Sunday, 17 April 2011

Rough Around the Edges: Vincente

(The following is an excerpt from "Rough Around the Edges: A Journey Through Washington's Borderlands." Copyright RK Henderson.)

Humans are a novelty in the borderlands. The most you usually see is a dormant pickup, careened on the shoulder, awaiting some anonymous driver off on who knows what mission. And even that is uncommon. Which is why I was so startled, corkscrewing down a goat path in the Umatilla National Forest, well into the second half of the day and pushing for yet another dirt track called the Kendall-Skyline Trail, to encounter a man, statue-still and silent, by the side of the road. With no truck in sight, it was clear he wasn't headed anywhere. He'd just come to stand.

As I shot past him I saw also that he possessed the proverbial ten foot pole, a slim, flexible shaft propped against a fir tree behind him. This was either one of those dreams, or a story. I skidded to a halt, determined to get it.

I jumped down, hefting my camera, while my Man Friday watched me with the large, dark eyes of a deer ready to dart into the trees at the first alarm. I grinned and waved, and his round, olive face relaxed into a shy, almost childlike smile.

He was a small, compact fellow, scarcely five feet tall, with jeans bloused into black gum boots and a thick woollen cap pulled firmly over straight black hair. His pole, I now saw, had a metal hook on the end, and that, together with a whiff of wet wool on the wind and the bleating chorus from the woods behind, explained everything. The flock remained unseen, but three deadpan border collies skulked out of the undergrowth, halted at regulation distance, and scanned me up and down like cops. They continued staring, cold and rigid as cast iron, for a good half-minute, then wheeled as one and disappeared back into the bracken.

"Mind if I take a picture?" I said, hoisting my camera.

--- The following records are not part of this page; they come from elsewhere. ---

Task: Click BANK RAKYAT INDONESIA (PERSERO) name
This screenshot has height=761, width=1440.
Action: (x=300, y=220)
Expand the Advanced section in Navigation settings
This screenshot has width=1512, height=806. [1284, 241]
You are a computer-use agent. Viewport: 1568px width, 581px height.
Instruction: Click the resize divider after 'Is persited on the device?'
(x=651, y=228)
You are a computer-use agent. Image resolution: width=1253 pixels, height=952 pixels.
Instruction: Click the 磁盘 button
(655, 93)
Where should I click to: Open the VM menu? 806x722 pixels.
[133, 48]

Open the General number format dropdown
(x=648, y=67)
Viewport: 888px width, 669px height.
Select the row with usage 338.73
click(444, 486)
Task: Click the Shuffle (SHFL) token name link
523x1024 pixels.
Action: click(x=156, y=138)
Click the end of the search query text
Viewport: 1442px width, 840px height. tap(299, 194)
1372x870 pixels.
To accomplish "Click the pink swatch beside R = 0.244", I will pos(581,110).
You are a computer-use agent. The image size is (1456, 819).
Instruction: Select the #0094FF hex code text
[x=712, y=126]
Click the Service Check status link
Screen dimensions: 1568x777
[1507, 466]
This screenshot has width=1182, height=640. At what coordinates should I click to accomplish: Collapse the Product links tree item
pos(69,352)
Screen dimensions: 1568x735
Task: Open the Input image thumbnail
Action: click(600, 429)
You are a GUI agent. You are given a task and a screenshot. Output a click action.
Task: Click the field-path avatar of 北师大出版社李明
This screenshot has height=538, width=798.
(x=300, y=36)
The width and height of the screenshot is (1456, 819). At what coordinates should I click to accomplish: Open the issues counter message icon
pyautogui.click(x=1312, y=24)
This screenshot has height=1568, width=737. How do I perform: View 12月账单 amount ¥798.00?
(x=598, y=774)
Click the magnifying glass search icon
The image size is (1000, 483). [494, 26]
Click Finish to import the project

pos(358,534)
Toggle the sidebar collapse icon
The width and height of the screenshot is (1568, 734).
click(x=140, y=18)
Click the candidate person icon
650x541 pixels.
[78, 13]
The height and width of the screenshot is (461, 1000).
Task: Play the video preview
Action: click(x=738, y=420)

The shepherd nodded once, and I squeezed off a shot.

"Thanks." I snapped the lens cap back on. "How long you been up here?"

Again the timid smile, followed by an apologetic shrug. Once, many years ago, I met a Basque shepherd in these mountains. My French had bailed me out on that day. Instinctively I reached for it again, but the man's dark skin and almond eyes caught the parlez-vous in my throat.

"¿Habla español?" I ventured.

His face split into a wide grin.

"¡Si!"

His name was Vincente, and he was from Peru. His awkwardness was not entirely dispelled by my lousy Spanish, and I learned that he'd been tending these sheep, with nothing for company but three unilingual dogs, for several weeks. His features I now recognised as pure Inka; if a single Castilian corpuscle fouled those veins, it was damned quiet. I didn't press for specifics, but he'd apparently followed the same trail that led Scottish shepherds to New Zealand, Welsh ones to Patagonia, and Basques to Chile and the American West.

I felt lucky for the accident, and privileged to have met him. Solitude is a skill, practiced professionally by very few in this day of robot lighthouses and flying fire watchers. If the wheels of commerce have ground most of us to dross, it was a comfort to know that there was still a place in these hills for Vincente.